» **TASK ITEM**
A picture-free, exact reproduction of the listing that follows is required.
▶
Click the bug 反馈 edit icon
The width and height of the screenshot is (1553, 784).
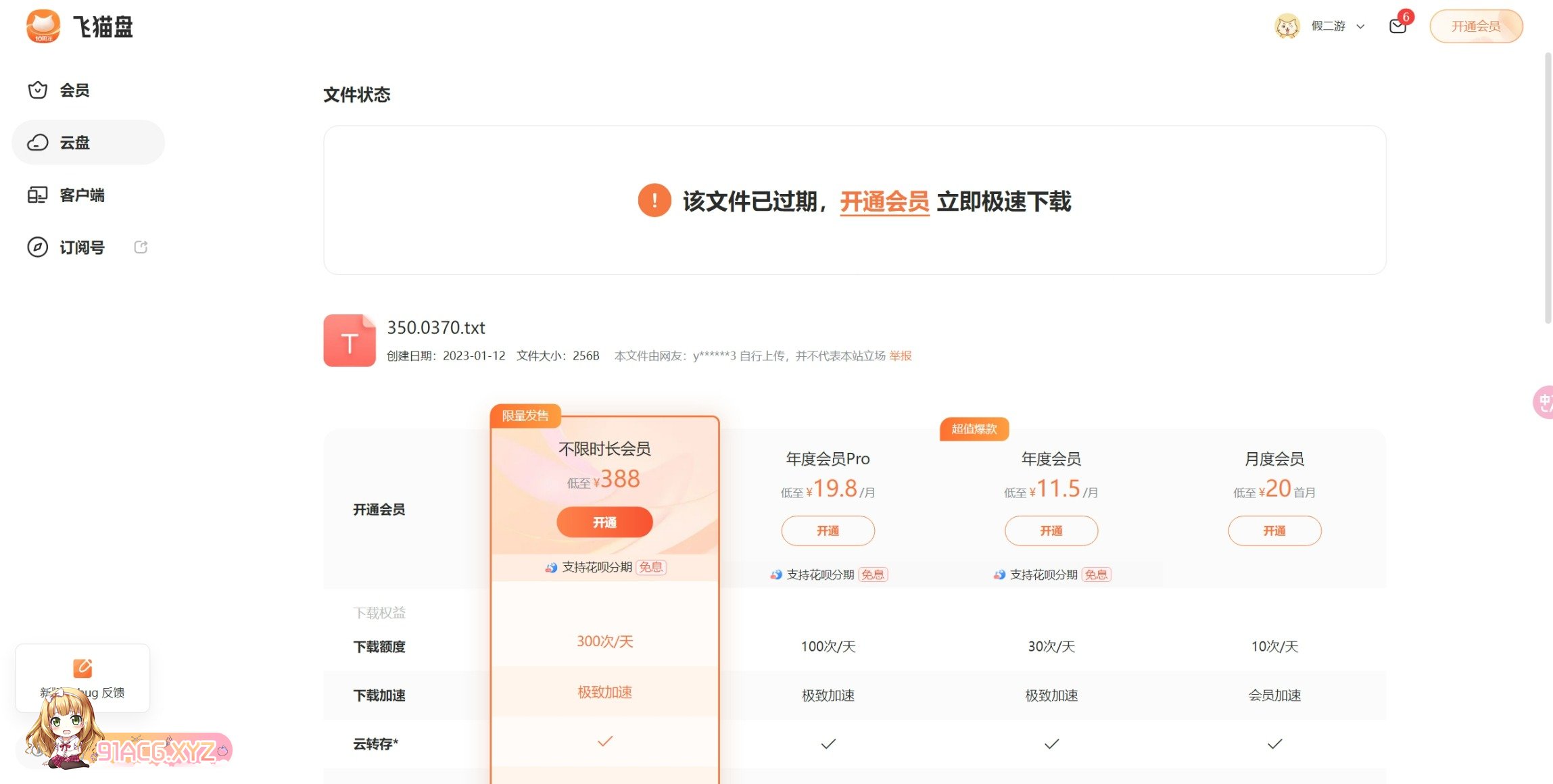coord(82,668)
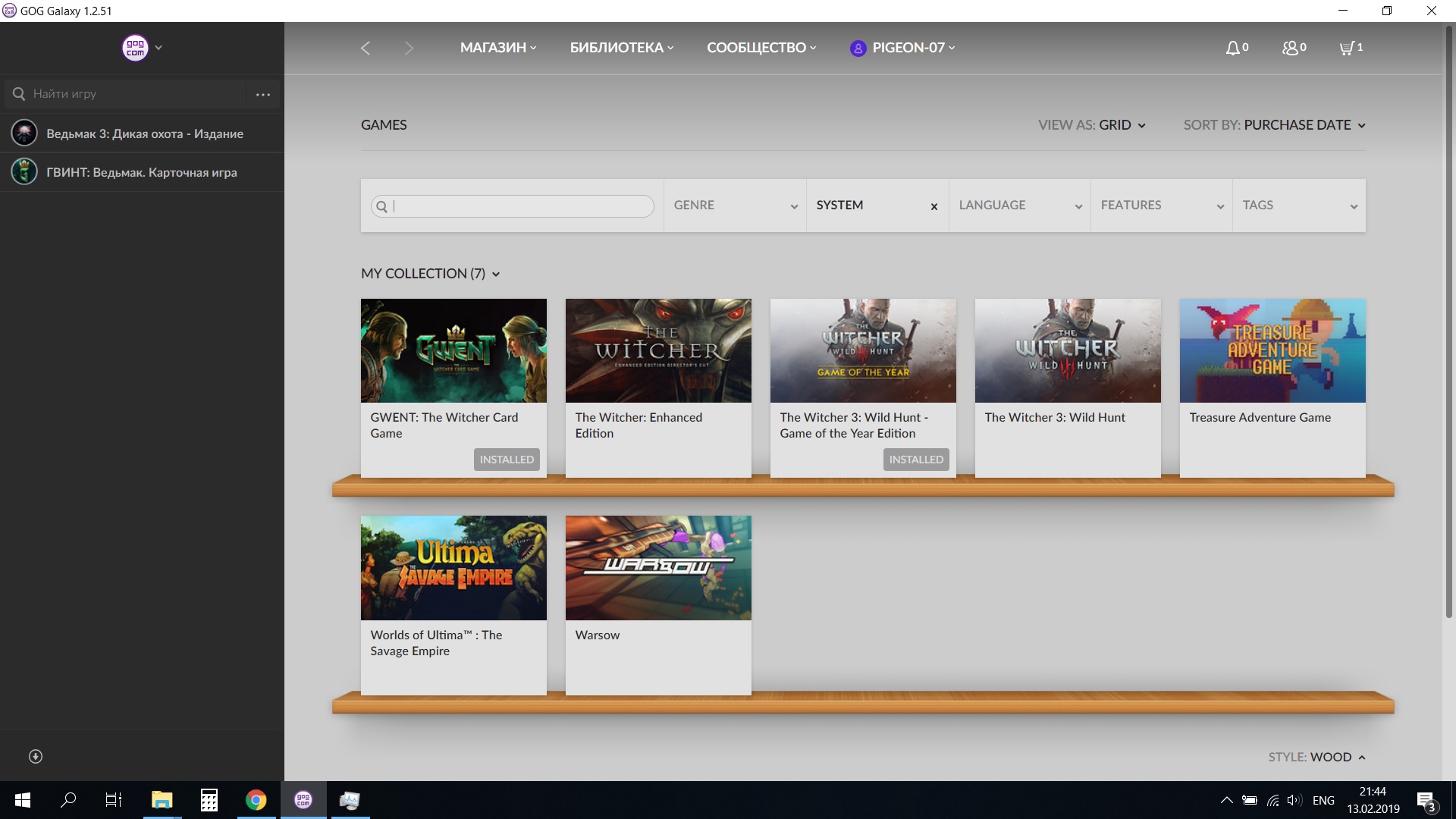The image size is (1456, 819).
Task: Collapse MY COLLECTION (7) section
Action: click(x=430, y=274)
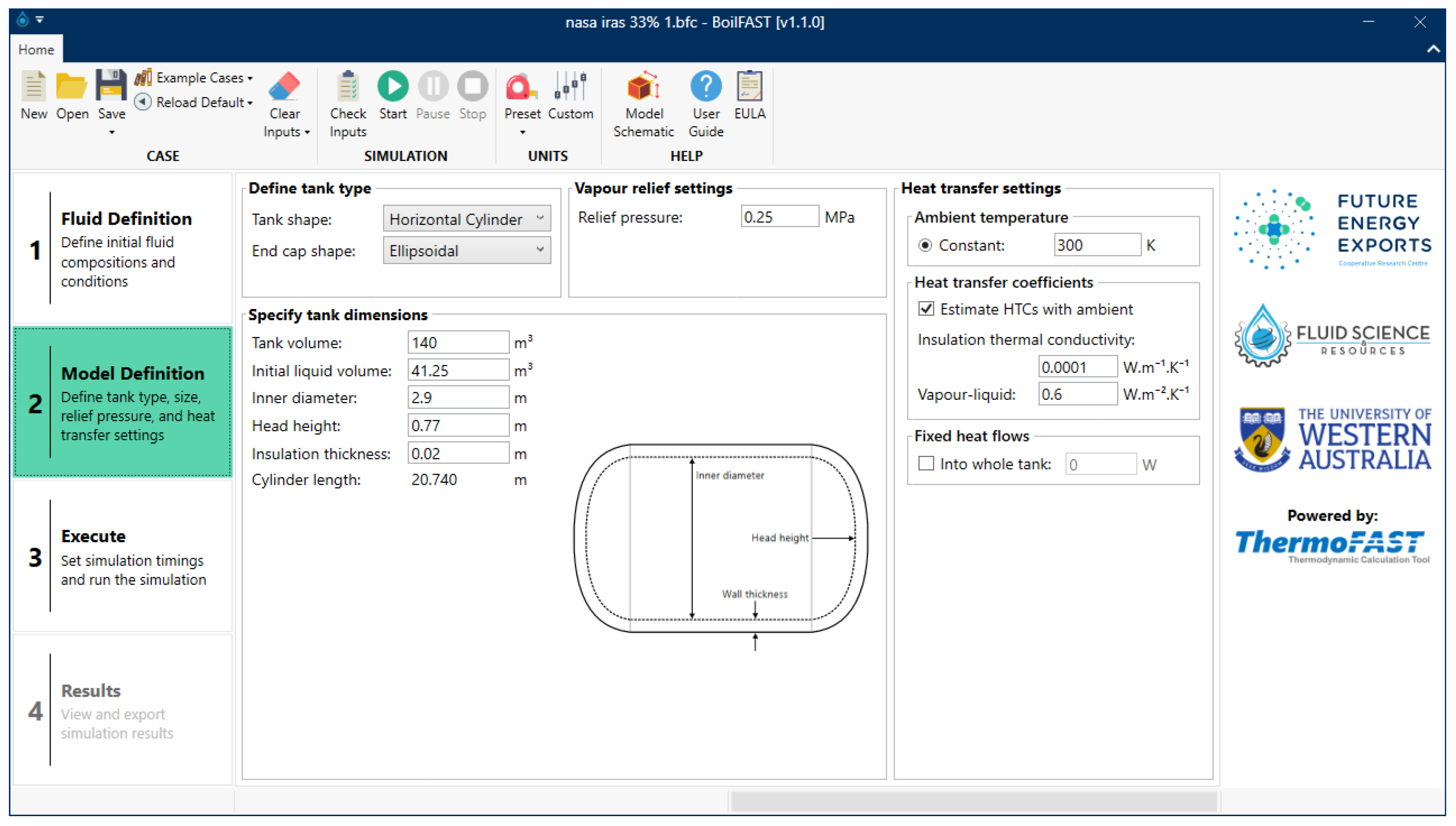Uncheck Estimate HTCs with ambient
Screen dimensions: 1456x826
tap(926, 309)
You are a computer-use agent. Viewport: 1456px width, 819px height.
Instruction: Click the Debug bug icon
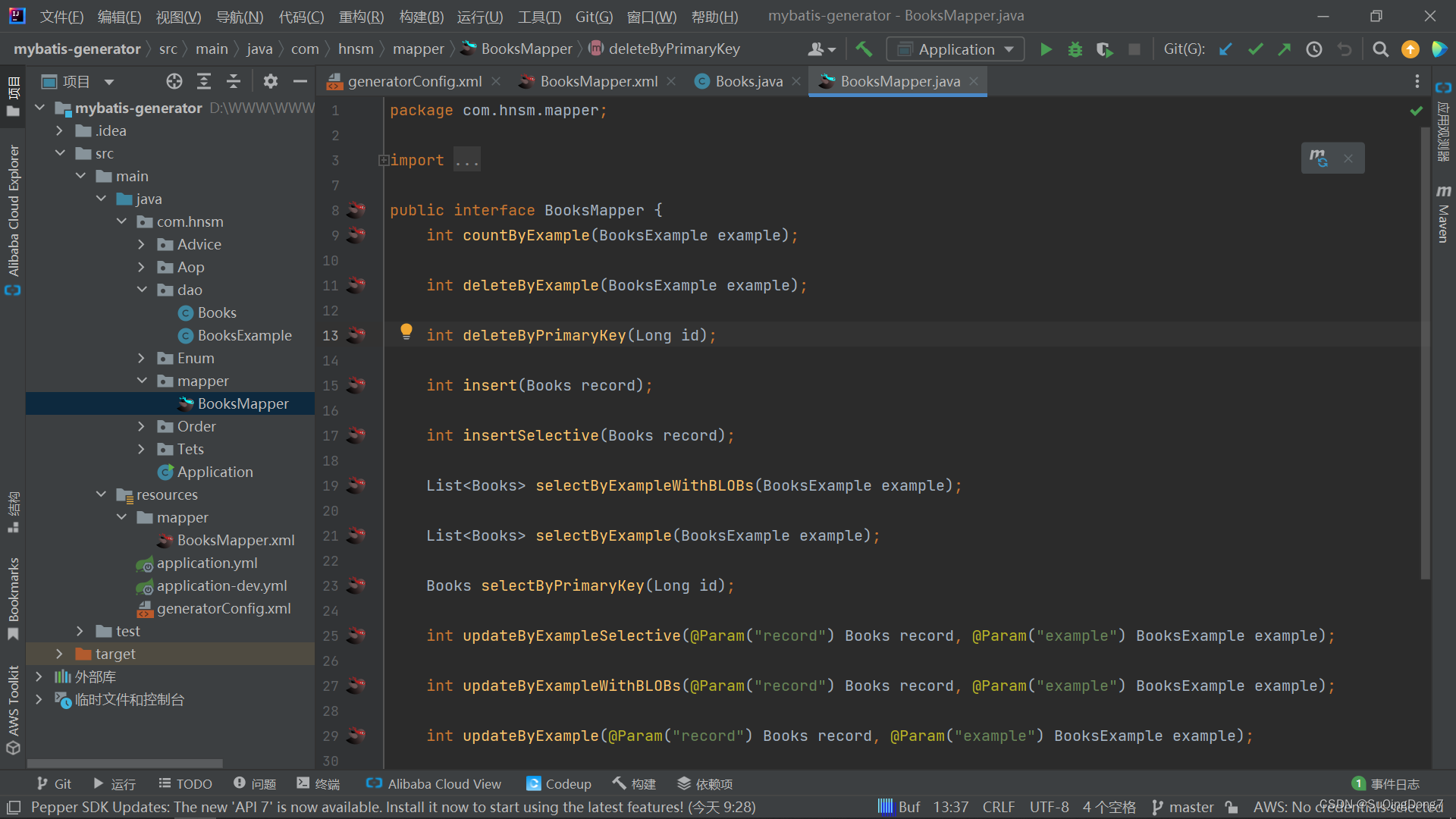1075,49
◀
» **TASK SOLUTION**
Click the bug 反馈 edit icon
The width and height of the screenshot is (1553, 784).
coord(82,668)
The image size is (1456, 819).
Task: Collapse MY COLLECTION (7) section
Action: click(x=430, y=274)
Uncheck Estimate HTCs with ambient
Screen dimensions: 1456x826
tap(926, 309)
You are a computer-use agent. Viewport: 1456px width, 819px height.
Instruction: Click the Debug bug icon
1075,49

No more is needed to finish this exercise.